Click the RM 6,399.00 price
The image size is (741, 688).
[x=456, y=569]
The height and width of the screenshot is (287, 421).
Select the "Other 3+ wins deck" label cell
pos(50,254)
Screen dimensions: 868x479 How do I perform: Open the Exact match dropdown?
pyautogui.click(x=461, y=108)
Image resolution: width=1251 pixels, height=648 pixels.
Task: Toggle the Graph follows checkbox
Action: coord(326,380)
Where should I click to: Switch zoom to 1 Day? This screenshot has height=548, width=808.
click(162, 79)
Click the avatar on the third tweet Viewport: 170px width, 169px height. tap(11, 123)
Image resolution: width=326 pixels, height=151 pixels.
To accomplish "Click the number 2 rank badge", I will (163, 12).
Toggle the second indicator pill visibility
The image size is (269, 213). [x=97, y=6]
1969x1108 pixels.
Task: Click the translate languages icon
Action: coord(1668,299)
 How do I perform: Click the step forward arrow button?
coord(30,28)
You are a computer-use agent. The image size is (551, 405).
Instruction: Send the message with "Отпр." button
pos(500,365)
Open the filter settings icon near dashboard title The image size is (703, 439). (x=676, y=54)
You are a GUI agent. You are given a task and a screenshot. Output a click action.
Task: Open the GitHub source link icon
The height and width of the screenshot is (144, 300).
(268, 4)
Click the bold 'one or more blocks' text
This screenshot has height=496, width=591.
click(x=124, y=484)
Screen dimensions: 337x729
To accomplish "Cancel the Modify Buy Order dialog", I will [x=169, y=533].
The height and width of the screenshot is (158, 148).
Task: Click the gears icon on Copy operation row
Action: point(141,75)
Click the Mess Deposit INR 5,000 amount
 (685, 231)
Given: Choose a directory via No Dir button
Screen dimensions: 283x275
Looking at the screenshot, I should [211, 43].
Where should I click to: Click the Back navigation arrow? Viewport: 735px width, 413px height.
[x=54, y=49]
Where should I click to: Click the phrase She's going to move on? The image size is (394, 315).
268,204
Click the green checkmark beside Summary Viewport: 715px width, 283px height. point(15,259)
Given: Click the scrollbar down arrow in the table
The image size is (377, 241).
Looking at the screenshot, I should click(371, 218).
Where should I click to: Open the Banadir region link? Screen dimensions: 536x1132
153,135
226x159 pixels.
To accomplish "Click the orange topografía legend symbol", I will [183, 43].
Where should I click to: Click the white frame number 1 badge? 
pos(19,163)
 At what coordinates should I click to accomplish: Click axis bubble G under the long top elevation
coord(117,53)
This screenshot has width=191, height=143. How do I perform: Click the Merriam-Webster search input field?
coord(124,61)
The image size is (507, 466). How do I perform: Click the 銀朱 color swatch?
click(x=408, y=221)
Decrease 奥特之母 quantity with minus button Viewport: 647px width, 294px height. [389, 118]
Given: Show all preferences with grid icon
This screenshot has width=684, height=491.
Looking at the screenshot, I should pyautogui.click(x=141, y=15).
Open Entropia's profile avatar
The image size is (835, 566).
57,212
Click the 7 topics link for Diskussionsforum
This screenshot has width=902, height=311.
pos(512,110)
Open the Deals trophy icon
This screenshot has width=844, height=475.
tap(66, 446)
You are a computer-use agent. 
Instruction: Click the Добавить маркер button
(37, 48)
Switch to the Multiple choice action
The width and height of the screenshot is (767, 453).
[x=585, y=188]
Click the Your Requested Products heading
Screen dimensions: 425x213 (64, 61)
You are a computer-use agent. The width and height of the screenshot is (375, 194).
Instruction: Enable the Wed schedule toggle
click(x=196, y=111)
—————
> **DIRECTIVE**
Copy the material above word for word, from its first line down to the line containing "coord(30,28)", with both ends included.

> **RESULT OF THE EXERCISE**
Click the RM 6,399.00 price
The image size is (741, 688).
[x=456, y=569]
The height and width of the screenshot is (287, 421).
Select the "Other 3+ wins deck" label cell
pos(50,254)
Screen dimensions: 868x479 How do I perform: Open the Exact match dropdown?
pyautogui.click(x=461, y=108)
Image resolution: width=1251 pixels, height=648 pixels.
Task: Toggle the Graph follows checkbox
Action: coord(326,380)
Where should I click to: Switch zoom to 1 Day? This screenshot has height=548, width=808.
click(162, 79)
Click the avatar on the third tweet Viewport: 170px width, 169px height. tap(11, 123)
Image resolution: width=326 pixels, height=151 pixels.
To accomplish "Click the number 2 rank badge", I will (163, 12).
Toggle the second indicator pill visibility
The image size is (269, 213). [x=97, y=6]
1969x1108 pixels.
Task: Click the translate languages icon
Action: coord(1668,299)
 How do I perform: Click the step forward arrow button?
coord(30,28)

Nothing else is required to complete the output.